8 Love never ends. But as for prophecies, they will come to an end; as for tongues, they will cease; as for knowledge, it will come to an end. 9 For we know only in part, and we prophesy only in part, 10 but when the complete comes, the partial will come to an end. 11 When I was a child, I spoke like a child, I thought like a child, I reasoned like a child. When I became an adult, I put an end to childish ways. 12 For now we see only a reflection, as in a mirror, but then we will see face to face. Now I know only in part; then I will know fully, even as I have been fully known. 13 And now faith, hope, and love remain, these three, and the greatest of these is love.
Sermon May 4, 2025
Let us pray:
Holy God, may the words of my mouth, and the meditations of all our hearts, be acceptable to you, our strength and our redeemer. Amen.
The Rabbi Abraham Heschel said “when I was young, I admired clever people. Now that I am old, I admire kind people.” Doesn’t that sound right? Imagine you had to choose between having a friend who was brilliant and well-educated but rude to strangers and selfish in friendship, or a friend who didn’t know or understand much of the world, but was tender-hearted to others, and showed great kindness to you, wouldn’t you choose love over knowledge and accomplishment?
That’s what Paul had decided, as he described in this famous passage from the letter known as First Corinthians. Paul wrote that speaking well, and knowing a lot, and having great faith really amount to nothing if you don’t have love.
Acting in love for others is most important. Showing compassion, mercy, empathy, generosity, and simple kindness—that’s what means the most.
Now, we also hope that we will grow in knowledge, and in understanding, and in faith, in addition to growing in love. If you have to choose just one, then choose love. But I hope we will also grow in our understanding, our knowledge, and our faith. These are not mutually exclusive. In fact…(and you know this)…growing deeper in faith should strengthen a growing deeper in love.
Today, a group of teenagers are affirming their faith in God and their belonging in the Christian community. The rite of confirmation is a significant milestone in a person’s life. It is a coming-of-age ritual, and these students have been preparing since last fall. Over the past eight/nine months, they have examined the Christian faith: the ideas, the practices, the writings, and the values of this faith tradition.
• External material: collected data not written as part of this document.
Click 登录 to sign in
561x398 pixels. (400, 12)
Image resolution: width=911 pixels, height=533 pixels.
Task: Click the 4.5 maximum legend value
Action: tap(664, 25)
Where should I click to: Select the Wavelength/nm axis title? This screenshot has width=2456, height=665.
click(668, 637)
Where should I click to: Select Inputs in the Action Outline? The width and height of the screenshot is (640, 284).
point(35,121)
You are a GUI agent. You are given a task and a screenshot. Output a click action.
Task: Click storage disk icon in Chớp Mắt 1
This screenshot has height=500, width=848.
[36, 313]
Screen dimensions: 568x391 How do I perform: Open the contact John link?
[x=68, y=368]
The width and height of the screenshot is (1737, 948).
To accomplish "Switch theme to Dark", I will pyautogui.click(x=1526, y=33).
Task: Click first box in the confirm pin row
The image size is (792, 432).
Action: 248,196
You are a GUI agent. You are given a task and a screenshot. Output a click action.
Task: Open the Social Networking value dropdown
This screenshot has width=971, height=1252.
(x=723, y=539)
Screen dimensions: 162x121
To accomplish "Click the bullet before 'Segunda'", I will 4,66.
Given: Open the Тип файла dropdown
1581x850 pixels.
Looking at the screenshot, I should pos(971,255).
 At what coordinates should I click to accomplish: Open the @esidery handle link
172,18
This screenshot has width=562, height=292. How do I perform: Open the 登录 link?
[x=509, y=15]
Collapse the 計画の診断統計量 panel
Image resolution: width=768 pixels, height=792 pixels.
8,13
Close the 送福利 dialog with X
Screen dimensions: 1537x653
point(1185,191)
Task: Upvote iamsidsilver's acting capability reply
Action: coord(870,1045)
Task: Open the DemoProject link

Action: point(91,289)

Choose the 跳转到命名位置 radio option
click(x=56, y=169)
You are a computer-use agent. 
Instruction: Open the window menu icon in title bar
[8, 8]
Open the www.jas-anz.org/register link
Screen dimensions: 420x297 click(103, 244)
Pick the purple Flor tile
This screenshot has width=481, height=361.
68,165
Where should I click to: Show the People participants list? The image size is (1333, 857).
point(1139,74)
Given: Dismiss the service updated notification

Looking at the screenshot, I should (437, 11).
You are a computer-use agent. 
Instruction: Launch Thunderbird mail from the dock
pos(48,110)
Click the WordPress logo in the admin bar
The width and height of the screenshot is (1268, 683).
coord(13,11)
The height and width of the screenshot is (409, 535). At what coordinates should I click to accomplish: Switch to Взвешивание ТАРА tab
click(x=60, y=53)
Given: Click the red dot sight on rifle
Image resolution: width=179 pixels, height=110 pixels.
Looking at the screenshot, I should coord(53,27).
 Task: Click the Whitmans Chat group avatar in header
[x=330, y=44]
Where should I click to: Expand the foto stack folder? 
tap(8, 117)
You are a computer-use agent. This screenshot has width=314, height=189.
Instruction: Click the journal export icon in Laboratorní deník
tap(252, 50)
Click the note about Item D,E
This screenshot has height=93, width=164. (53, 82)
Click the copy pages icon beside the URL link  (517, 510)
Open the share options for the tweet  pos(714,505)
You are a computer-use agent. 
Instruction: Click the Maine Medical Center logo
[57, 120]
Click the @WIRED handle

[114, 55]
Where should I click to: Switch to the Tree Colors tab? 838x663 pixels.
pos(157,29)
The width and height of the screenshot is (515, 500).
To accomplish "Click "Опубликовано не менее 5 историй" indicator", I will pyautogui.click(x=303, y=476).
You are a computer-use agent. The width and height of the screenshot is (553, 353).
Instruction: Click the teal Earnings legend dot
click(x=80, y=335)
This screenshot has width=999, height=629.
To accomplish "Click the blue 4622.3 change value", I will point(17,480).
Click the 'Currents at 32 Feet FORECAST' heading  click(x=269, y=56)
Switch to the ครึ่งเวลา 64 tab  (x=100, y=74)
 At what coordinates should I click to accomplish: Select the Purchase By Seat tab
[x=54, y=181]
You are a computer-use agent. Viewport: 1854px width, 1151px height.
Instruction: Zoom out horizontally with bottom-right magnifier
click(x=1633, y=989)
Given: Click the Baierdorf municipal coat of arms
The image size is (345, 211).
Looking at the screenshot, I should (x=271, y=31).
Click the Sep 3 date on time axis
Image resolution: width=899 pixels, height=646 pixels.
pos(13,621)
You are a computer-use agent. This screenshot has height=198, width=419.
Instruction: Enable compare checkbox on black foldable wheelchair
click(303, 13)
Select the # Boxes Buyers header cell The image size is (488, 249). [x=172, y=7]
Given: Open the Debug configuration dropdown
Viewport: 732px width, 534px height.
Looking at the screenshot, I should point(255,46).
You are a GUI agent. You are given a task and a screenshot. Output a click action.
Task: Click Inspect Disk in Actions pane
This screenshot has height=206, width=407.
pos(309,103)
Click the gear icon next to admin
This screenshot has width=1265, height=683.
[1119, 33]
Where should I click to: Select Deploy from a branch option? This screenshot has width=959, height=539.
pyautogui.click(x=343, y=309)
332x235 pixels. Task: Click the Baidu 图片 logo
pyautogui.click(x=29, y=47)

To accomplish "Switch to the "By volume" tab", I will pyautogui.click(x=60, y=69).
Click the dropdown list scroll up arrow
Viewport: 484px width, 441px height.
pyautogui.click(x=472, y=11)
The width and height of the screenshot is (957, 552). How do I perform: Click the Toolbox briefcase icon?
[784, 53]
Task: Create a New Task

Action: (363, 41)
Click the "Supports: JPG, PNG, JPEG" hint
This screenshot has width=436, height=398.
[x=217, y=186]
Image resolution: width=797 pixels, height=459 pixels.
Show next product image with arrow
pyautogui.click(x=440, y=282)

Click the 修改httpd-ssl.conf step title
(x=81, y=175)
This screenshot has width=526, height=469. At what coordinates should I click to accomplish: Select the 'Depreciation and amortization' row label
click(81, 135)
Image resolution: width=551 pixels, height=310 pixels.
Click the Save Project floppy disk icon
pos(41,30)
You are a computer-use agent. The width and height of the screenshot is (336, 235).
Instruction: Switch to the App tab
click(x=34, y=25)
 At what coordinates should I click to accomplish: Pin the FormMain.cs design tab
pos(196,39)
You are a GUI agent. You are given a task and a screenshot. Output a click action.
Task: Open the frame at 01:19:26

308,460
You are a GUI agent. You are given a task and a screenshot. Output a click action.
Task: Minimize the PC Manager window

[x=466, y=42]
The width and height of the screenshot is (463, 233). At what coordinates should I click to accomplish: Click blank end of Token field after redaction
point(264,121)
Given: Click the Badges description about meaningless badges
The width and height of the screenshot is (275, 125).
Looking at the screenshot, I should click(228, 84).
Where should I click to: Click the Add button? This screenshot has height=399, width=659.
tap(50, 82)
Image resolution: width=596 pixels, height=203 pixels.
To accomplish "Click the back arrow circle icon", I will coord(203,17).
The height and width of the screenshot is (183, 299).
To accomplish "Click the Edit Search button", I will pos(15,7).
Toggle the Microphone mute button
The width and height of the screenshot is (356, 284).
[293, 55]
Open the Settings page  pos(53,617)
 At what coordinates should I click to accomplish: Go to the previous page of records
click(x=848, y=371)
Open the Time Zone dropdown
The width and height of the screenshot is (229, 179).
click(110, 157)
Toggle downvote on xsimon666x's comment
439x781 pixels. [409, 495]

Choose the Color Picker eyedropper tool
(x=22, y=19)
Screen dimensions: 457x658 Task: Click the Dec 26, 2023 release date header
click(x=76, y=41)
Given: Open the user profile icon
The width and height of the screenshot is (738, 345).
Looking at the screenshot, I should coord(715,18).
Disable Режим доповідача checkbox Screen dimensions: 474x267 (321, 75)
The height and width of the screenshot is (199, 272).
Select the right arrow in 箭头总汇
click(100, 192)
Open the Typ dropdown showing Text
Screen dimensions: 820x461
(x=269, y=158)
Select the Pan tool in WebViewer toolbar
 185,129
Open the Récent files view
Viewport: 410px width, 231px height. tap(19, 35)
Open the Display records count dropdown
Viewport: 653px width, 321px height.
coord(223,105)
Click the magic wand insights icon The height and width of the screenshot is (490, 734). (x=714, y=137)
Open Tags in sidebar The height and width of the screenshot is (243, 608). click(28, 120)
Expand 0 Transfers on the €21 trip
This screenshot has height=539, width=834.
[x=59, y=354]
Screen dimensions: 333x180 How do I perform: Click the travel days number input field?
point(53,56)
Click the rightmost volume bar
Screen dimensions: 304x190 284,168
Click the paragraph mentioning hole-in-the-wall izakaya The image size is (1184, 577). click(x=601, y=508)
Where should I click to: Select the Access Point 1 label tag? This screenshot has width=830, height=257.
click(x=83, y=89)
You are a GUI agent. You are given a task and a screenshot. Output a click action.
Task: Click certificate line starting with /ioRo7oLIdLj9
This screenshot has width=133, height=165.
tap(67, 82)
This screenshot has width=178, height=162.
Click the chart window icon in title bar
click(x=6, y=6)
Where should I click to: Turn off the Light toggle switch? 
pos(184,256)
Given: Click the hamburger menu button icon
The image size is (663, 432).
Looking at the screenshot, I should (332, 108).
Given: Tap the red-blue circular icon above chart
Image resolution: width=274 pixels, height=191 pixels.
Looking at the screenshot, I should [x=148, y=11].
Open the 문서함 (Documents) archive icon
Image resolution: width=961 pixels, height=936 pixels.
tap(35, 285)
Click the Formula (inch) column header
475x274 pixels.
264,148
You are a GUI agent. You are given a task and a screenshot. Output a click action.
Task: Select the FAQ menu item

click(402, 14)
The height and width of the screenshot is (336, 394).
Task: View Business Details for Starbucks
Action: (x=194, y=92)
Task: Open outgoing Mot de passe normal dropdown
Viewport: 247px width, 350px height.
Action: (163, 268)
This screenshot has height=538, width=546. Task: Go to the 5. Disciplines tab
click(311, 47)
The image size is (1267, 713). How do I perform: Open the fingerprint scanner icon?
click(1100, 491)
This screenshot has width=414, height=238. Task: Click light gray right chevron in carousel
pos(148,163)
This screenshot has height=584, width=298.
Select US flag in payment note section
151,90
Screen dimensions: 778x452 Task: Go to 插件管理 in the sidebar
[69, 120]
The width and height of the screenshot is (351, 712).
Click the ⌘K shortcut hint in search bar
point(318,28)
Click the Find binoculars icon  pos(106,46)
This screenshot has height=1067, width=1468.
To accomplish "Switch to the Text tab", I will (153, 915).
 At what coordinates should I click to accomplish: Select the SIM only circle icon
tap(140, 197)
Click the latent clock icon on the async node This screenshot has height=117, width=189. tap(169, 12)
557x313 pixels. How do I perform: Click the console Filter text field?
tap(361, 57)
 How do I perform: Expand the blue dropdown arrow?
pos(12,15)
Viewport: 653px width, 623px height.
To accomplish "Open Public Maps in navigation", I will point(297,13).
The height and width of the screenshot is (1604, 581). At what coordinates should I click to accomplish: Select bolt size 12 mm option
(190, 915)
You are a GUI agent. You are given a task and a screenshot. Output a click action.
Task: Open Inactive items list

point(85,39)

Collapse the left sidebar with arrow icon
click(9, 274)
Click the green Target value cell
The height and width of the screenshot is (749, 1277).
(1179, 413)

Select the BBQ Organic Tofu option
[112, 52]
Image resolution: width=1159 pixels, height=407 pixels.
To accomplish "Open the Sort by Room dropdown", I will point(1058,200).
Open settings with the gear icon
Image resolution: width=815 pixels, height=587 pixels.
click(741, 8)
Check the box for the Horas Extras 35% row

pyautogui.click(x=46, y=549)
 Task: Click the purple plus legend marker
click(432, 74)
They have considered and questioned and learned about the life of our church, and the ways of understanding God.
And we did this not because knowledge or understanding are the most important attributes of Christian faith, but because knowledge and understanding are pathways to growing deeper in the practice of love, which is the center of our faith.
When the apostle Paul wrote about the centrality of love, he described the attributes of love, including patience, kindness, and ability to bear all things. And in that same passage he described a process of growing in faith and understanding. For now, he wrote, our understanding is partial, but it will become complete.
Now I know only in part, then I will know fully.
The life of faith invites us to wrestle with the big questions:
What is most important, and what should we value? What should we love with our time and our energy? What is right and what is wrong? What does love look like in ethical choices? How do we understand the reality of our existence? What deeper spirituality gives meaning to the things we see and touch?
These are not questions that anyone can definitively answer, not at age 14 or 15, or at age 50 or 85. But These are questions that can lead us to lives that are fuller and more complete as we continue to seek for wisdom about how to live, what to focus on, and where our values lie. Paul reminds us that faith is a journey from partial to complete, and a journey at all times that holds love at its center.
A recent article in the New York Times by Lauren Jackson reviewed religion in the United States.[1] After years of decline, religious affiliation has recently been holding steady. The decline has halted. In her article, Jackson also summarized research about what faith looks in people’s lives.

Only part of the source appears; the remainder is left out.